Scan the data below. Pull out each line where "computer" occurs.

(Dataset entries)
___

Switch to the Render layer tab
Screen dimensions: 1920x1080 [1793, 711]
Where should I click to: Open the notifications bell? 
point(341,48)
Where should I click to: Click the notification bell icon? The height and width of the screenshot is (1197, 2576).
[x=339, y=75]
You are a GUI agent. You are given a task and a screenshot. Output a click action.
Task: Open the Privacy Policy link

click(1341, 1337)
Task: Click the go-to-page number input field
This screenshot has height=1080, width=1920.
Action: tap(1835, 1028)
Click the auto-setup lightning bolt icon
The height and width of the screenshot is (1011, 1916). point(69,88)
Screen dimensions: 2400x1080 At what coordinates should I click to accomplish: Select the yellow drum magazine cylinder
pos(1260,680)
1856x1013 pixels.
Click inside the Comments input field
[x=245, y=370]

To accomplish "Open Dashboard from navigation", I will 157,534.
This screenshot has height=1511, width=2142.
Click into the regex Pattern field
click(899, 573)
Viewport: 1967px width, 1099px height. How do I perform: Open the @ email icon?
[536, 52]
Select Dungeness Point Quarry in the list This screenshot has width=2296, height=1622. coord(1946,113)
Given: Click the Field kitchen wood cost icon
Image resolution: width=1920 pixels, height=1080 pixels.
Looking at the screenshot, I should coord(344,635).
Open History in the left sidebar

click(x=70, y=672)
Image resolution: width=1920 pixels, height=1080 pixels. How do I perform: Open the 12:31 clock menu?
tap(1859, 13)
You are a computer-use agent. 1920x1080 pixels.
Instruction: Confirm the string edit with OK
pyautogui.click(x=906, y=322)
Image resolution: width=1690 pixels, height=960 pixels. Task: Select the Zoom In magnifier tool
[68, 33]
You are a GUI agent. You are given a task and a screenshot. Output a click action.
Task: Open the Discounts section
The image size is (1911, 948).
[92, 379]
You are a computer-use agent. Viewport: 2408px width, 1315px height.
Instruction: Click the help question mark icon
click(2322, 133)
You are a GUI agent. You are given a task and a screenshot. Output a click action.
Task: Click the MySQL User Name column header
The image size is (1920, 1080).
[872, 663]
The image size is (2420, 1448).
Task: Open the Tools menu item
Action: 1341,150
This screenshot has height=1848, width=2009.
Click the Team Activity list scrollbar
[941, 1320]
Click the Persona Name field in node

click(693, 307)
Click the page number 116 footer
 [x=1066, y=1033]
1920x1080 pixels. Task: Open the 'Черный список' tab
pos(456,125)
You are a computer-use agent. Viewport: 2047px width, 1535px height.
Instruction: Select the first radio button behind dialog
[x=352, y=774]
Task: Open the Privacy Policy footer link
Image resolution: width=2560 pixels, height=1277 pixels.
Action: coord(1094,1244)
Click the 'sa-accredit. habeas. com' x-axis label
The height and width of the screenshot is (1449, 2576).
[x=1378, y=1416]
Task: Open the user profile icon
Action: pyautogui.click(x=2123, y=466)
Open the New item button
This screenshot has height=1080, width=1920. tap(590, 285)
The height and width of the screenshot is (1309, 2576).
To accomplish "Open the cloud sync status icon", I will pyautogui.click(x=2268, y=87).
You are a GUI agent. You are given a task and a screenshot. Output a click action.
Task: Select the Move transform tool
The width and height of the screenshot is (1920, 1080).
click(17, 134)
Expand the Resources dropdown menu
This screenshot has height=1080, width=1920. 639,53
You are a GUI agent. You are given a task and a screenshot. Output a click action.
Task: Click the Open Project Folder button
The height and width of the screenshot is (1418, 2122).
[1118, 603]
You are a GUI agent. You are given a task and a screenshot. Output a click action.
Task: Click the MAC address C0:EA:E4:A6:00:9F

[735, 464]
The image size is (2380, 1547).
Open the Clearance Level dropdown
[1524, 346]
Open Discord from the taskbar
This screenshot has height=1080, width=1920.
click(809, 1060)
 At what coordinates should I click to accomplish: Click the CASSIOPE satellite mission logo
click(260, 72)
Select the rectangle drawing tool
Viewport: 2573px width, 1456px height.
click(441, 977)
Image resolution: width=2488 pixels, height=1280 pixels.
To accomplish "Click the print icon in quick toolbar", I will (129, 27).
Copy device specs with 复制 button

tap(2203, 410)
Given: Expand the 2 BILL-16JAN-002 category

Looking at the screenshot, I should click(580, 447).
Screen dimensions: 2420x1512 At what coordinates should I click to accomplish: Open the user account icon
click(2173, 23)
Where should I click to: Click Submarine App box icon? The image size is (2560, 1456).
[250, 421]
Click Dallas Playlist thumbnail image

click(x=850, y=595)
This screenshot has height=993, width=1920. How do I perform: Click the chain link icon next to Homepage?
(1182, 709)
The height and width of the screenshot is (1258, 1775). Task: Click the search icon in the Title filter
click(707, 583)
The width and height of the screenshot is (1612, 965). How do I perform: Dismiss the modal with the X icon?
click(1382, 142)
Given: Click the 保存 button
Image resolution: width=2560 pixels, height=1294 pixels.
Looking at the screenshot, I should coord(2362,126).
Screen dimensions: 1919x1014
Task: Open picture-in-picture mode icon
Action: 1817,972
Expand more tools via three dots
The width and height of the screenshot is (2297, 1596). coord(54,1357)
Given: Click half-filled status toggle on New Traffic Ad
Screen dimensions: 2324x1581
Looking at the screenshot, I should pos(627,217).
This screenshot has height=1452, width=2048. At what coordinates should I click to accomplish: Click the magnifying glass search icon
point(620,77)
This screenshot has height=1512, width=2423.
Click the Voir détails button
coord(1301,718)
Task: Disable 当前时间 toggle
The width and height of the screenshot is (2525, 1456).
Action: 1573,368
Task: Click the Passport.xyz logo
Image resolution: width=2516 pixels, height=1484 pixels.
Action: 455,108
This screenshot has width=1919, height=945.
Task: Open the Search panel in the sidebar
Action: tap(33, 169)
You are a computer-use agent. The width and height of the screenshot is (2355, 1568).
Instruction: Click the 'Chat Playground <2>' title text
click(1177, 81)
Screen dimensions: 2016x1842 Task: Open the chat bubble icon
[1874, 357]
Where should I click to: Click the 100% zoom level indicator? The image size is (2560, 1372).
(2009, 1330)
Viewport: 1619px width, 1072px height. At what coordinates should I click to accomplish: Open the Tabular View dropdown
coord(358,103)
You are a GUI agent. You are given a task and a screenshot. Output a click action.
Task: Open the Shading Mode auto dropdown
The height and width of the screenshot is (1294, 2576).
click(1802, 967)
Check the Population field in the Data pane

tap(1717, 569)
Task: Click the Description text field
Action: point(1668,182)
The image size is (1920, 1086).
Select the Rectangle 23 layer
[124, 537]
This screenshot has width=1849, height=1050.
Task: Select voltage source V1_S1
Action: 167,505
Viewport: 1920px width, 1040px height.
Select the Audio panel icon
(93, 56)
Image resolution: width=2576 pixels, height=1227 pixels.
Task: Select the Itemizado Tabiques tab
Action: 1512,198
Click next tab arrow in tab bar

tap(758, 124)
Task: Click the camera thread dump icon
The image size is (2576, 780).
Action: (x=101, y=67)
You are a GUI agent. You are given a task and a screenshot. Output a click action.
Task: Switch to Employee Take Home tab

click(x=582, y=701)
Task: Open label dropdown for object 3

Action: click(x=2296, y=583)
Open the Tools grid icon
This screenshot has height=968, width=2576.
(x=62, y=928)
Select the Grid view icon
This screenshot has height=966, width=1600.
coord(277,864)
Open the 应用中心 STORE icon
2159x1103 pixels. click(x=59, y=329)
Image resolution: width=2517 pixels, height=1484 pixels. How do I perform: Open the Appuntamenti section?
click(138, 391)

___

■ RESPONSE AREA ■
You are a computer-use agent. 1920x1080 pixels.
You are a computer-use agent. Viewport: 2408px width, 1315px height.
You are a computer-use agent. Viewport: 2047px width, 1535px height.
You are a computer-use agent. The width and height of the screenshot is (2355, 1568).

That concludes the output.